Evercore ISI analysts upgraded hotel operators Marriott International Inc. and Hyatt Hotels Corp. to "in line" from "underperform," following Evercore's decision to make a "critical change" to the reference universe against which it compares prospective returns for its C-corp coverage universe.

In upgrading Marriott, the analysts lifted the per-share price target on the company's stock to $145 from $132 and said the company's updated accounting standard will negatively affect its 2018 operating income by $50 million, as compared to the previous accounting standard.

As for Hyatt, the analysts increased the price target to $84 per share from $66 per share, as their Hyatt model has more moving parts than any company Evercore has covered so far in the current earnings season. The analysts said that given Hyatt's current guidance for 2018, which does not reflect the new accounting standard, their financial forecasts for the year "actually sit below" the low end of current guidance.


National Securities analyst John Benda upgraded Bluerock Residential Growth REIT Inc. to "buy" from "neutral" and adjusted the per-share price target on the multifamily-focused residential real estate investment trust to $11.00 from $11.50.

The analyst noted that Bluerock has "radically transformed itself" over the past few quarters and has completed its management internalization, expanded into mezzanine loan financing, right-sized its dividend, and grown its operating portfolio, thus outlining solid adjusted funds from operations guidance for 2018.

Downgrade

Mizuho Securities USA LLC's Richard Anderson downgraded Healthcare Trust of America Inc. to "neutral" from "buy" and cut the per-share price target on the healthcare REIT's stock to $29 from $36.

Anderson said Healthcare Trust has not offered explicit guidance for 2018 FFO and has only suggested a "sideline" approach to acquisitions for the time being, with the possible exception of redeploying up to $100 million of sale proceeds.

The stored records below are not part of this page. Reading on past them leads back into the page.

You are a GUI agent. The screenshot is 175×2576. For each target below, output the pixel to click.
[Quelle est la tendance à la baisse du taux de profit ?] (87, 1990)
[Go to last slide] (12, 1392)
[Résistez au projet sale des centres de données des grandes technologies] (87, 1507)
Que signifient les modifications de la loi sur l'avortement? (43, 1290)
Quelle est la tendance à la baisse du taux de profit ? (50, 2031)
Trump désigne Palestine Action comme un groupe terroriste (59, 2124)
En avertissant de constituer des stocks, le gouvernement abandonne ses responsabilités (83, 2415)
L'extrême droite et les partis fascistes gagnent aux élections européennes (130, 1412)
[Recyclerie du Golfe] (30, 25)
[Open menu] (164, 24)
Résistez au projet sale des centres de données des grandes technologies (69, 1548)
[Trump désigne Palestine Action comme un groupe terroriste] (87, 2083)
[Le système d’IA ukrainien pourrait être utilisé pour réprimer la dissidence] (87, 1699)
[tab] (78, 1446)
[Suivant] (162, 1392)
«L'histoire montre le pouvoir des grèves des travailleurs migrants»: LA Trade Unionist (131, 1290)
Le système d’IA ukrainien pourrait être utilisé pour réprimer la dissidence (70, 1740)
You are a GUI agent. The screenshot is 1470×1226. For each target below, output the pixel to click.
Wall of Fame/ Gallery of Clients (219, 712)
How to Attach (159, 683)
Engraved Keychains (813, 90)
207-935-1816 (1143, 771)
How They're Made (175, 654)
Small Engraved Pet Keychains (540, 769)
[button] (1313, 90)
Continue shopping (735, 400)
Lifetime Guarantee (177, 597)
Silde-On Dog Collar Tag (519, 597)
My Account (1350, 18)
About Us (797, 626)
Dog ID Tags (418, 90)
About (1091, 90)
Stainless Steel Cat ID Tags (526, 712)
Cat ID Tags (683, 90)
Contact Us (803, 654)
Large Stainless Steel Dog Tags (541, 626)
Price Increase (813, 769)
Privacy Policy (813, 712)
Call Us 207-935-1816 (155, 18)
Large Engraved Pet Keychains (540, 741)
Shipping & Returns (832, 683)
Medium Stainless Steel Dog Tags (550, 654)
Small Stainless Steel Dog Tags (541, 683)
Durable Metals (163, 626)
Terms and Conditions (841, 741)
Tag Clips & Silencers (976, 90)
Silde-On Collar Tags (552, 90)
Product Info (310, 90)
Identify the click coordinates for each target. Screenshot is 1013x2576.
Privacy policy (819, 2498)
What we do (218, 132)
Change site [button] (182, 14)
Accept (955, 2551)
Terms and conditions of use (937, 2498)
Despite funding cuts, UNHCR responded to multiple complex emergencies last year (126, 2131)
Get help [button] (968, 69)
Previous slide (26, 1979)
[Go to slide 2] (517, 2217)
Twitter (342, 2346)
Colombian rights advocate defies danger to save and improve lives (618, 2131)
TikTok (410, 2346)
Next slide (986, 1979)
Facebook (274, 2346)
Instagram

The analyst also noted that in-house property management allows Healthcare Trust to conduct those services at a lower cost, resulting in quarterly volatility in same-store components which leads to "very low standard deviation" at the net operating income line.

Anderson added that medical office buildings have been Mizuho's healthcare REIT "hiding place," but it sees stock market dislocation as an opportunity to reassess for MOBs and the REIT sector overall.


BMO Capital Markets analyst Heather Kirk downgraded Canadian REIT to "market perform" from "outperform" and raised the per-share target price on the company's stock to C$53.60 from C$52.00.

The analyst said the initial reaction to Canadian REIT's potential merger with Choice Properties Real Estate Investment Trust has been mixed, as investors "mourn the loss of a REIT with coveted characteristics," such as a top-tier management team, low payout ratio, low leverage, high free cash flow, and consistent net asset value and FFO growth.

"While we understand the angst and concerns over a greater weighting to retail, we believe that ... Choice can become CREIT 2.0, levering off a stable portfolio base, significant intensification potential and lower leverage and payout ratio over time," Kirk added.